■ WORK TO COMPLETE
Output should begin at the line holding "You are a computer-use agent. Screen" and end at the last line of the entries; print those lines verbatim and no others.

■ GIVEN ENTRIES

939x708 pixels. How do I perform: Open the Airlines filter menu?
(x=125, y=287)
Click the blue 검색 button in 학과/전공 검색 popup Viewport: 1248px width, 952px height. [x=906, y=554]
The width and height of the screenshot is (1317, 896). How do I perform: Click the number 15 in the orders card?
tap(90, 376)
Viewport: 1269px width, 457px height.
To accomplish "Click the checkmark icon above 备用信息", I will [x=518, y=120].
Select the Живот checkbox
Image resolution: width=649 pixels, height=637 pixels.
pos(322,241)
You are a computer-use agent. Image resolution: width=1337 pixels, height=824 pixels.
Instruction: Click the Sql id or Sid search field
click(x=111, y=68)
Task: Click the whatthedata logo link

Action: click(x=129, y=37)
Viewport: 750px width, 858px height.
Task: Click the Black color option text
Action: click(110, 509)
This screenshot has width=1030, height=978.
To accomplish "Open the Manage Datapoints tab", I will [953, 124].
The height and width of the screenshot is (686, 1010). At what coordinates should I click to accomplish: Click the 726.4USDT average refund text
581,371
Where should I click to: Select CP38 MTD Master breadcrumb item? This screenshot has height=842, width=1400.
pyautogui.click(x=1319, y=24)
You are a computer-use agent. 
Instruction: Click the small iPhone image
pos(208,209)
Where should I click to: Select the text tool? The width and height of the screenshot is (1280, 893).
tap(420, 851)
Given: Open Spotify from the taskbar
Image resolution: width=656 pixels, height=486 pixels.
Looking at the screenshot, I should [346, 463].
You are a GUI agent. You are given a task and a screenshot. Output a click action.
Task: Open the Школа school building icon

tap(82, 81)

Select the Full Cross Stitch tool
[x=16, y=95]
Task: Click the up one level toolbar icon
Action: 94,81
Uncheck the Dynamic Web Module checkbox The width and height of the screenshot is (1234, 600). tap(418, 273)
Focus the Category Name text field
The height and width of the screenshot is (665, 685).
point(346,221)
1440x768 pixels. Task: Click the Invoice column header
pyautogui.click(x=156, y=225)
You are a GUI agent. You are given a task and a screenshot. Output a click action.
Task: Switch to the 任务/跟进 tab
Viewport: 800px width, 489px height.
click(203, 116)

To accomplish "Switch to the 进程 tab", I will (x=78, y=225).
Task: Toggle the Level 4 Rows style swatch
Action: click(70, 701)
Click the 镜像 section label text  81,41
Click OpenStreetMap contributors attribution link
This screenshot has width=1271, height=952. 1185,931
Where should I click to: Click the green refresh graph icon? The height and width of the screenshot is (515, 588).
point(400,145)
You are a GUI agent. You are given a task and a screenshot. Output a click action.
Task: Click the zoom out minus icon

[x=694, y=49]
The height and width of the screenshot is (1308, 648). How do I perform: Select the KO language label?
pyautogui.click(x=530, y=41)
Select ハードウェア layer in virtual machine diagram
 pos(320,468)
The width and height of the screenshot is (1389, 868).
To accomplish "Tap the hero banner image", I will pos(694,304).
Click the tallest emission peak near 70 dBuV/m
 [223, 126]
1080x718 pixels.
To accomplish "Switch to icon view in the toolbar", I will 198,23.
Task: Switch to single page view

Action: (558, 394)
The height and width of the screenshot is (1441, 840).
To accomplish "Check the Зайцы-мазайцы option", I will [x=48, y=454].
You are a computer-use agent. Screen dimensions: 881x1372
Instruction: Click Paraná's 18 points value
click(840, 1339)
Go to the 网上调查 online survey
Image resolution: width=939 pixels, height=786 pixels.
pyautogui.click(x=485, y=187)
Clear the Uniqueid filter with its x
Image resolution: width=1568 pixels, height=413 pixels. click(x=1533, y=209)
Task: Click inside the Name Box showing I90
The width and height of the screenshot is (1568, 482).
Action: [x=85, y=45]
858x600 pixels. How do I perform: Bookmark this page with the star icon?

■ EXERCISE RESULT
You are a computer-use agent. Screen dimensions: 881x1372
Instruction: Click Paraná's 18 points value
click(840, 1339)
Go to the 网上调查 online survey
Image resolution: width=939 pixels, height=786 pixels.
pyautogui.click(x=485, y=187)
Clear the Uniqueid filter with its x
Image resolution: width=1568 pixels, height=413 pixels. click(x=1533, y=209)
Task: Click inside the Name Box showing I90
The width and height of the screenshot is (1568, 482).
Action: [x=85, y=45]
858x600 pixels. How do I perform: Bookmark this page with the star icon?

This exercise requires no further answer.